=== EXERCISE REQUIREMENTS ===
What do you get when you copy out the listing word for word, from the line with "Screen dimensions: 1921x945" through the end of the listing?

☆ ☆ ☆ ☆

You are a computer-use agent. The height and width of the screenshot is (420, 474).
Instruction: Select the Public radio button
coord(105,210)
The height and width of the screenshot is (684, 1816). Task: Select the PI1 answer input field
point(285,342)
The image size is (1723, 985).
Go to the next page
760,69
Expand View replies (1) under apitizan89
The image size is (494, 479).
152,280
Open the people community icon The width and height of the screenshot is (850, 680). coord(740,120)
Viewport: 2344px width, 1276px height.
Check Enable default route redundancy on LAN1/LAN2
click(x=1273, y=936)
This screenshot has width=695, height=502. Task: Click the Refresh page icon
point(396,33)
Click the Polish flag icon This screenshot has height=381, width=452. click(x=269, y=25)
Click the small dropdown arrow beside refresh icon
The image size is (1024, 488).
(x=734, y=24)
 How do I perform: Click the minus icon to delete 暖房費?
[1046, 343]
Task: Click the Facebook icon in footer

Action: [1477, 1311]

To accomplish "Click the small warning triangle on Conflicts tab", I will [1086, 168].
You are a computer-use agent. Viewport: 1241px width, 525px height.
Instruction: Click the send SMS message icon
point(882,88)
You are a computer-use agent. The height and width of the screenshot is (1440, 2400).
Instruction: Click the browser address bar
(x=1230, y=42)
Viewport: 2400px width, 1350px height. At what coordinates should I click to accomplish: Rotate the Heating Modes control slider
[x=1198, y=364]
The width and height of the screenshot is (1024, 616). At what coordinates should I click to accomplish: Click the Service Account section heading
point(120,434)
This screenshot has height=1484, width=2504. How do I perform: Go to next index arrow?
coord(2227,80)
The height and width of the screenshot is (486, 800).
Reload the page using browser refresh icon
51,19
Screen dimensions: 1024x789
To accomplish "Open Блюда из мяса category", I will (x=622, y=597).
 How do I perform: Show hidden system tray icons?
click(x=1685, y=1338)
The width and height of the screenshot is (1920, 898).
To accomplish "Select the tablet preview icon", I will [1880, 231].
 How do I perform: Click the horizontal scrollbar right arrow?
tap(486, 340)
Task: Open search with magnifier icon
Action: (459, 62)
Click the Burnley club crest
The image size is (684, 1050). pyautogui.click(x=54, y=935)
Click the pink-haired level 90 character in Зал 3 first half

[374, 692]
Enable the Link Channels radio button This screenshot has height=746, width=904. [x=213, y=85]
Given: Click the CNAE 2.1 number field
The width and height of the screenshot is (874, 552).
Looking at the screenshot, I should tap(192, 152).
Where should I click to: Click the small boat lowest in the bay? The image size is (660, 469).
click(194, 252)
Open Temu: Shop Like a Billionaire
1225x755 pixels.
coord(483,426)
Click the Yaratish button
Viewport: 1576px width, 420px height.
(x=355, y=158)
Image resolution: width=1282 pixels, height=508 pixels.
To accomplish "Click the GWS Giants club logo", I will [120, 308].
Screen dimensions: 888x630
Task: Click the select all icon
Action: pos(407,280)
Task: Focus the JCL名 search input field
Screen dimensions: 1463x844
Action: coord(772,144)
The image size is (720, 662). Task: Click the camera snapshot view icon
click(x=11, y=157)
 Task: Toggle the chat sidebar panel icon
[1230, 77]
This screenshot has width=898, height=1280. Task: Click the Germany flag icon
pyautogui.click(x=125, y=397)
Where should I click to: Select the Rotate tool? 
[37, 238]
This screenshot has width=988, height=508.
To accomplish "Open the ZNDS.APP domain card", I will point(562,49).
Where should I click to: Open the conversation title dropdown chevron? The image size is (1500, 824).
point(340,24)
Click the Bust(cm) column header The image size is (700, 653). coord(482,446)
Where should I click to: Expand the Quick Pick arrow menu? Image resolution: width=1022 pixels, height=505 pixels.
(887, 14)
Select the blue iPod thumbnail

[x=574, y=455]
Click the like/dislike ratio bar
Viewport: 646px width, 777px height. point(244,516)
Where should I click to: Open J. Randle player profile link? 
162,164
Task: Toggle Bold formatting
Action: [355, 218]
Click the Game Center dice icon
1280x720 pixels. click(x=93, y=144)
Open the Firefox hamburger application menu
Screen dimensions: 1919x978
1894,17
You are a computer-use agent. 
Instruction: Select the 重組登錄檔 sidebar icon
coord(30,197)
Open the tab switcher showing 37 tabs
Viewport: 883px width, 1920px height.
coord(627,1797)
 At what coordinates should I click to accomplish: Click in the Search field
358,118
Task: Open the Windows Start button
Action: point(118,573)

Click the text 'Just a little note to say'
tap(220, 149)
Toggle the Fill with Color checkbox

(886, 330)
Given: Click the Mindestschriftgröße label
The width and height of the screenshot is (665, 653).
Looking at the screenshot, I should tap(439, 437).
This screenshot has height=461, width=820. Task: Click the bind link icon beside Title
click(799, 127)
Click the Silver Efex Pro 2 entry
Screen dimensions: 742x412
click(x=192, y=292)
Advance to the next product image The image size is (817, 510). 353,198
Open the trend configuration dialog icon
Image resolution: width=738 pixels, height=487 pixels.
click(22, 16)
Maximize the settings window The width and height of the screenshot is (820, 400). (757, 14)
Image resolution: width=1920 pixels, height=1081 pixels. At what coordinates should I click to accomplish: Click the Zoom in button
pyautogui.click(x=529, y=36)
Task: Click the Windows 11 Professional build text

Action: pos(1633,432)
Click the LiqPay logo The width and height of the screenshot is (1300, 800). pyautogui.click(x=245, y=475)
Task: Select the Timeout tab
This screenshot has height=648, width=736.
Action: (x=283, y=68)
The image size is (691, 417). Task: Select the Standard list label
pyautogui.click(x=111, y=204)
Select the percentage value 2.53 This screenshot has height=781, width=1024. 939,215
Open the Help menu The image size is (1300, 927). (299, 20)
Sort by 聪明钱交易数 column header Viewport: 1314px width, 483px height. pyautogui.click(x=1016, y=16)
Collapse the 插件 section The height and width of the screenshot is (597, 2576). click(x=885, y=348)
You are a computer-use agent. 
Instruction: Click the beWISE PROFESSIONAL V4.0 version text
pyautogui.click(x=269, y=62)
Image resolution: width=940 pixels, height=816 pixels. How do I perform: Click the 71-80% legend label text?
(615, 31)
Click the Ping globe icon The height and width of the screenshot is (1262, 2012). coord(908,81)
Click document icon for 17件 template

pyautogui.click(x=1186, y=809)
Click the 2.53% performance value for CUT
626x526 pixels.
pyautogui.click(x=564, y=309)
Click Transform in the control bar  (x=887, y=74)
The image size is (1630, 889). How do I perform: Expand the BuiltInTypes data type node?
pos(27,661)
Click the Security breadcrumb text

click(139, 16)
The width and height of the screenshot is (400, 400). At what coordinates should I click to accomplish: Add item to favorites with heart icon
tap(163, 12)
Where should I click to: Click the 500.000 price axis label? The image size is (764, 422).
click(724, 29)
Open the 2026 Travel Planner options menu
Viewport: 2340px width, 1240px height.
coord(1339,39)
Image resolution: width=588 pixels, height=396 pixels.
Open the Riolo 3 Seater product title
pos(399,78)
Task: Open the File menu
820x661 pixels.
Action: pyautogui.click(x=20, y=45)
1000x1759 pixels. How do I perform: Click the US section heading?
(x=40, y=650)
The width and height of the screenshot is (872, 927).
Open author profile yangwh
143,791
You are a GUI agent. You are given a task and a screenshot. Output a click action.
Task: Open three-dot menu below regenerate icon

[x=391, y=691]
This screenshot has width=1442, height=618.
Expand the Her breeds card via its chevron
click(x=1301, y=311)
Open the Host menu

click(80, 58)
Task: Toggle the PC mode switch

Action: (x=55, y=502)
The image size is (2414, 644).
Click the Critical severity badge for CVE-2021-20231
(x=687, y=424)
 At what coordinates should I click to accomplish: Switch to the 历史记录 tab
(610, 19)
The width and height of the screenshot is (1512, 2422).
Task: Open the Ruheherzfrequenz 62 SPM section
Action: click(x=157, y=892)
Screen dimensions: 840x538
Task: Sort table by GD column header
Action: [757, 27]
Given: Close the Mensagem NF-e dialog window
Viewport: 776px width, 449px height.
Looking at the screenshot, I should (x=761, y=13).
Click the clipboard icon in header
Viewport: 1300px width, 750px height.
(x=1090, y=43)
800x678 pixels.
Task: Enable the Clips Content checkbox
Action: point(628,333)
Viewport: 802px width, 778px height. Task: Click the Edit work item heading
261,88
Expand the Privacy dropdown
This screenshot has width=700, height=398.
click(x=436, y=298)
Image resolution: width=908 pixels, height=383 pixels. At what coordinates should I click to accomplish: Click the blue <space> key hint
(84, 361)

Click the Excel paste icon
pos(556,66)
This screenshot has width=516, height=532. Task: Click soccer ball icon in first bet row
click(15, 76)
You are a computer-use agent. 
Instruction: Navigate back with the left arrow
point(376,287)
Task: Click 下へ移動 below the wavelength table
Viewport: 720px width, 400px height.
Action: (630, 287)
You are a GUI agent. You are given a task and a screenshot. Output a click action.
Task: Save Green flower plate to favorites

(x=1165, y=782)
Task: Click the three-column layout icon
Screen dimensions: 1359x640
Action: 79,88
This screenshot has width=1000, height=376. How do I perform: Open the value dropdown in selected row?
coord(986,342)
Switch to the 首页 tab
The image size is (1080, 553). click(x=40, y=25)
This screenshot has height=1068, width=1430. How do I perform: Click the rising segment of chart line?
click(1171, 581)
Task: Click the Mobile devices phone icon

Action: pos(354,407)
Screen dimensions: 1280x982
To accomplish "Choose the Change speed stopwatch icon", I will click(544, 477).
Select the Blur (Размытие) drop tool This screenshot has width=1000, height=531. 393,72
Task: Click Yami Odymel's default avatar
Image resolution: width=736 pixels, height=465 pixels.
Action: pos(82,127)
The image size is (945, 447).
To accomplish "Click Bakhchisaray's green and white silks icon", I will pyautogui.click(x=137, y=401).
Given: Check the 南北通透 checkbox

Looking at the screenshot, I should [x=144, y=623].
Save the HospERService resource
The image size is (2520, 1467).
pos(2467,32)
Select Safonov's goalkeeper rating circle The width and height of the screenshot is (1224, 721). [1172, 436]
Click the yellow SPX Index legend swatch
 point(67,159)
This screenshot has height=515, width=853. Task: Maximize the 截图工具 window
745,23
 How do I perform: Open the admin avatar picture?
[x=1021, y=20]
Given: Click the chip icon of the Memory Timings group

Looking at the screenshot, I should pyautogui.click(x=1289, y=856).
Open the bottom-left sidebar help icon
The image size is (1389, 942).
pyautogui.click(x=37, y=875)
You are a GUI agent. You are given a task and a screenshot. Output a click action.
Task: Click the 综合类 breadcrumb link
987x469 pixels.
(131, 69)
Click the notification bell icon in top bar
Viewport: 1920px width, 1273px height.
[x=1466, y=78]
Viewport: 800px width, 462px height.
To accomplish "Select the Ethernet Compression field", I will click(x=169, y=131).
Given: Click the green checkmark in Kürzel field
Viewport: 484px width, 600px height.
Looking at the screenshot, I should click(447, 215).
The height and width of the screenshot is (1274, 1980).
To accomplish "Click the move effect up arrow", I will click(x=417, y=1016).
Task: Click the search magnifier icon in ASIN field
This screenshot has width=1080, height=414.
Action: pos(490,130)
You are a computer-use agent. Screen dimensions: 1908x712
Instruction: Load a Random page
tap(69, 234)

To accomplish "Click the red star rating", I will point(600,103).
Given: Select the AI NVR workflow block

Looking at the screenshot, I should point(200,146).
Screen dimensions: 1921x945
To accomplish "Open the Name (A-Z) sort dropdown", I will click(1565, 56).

☆ ☆ ☆ ☆

=== WORKED ANSWER ===
Screen dimensions: 1921x945
To accomplish "Open the Name (A-Z) sort dropdown", I will click(1565, 56).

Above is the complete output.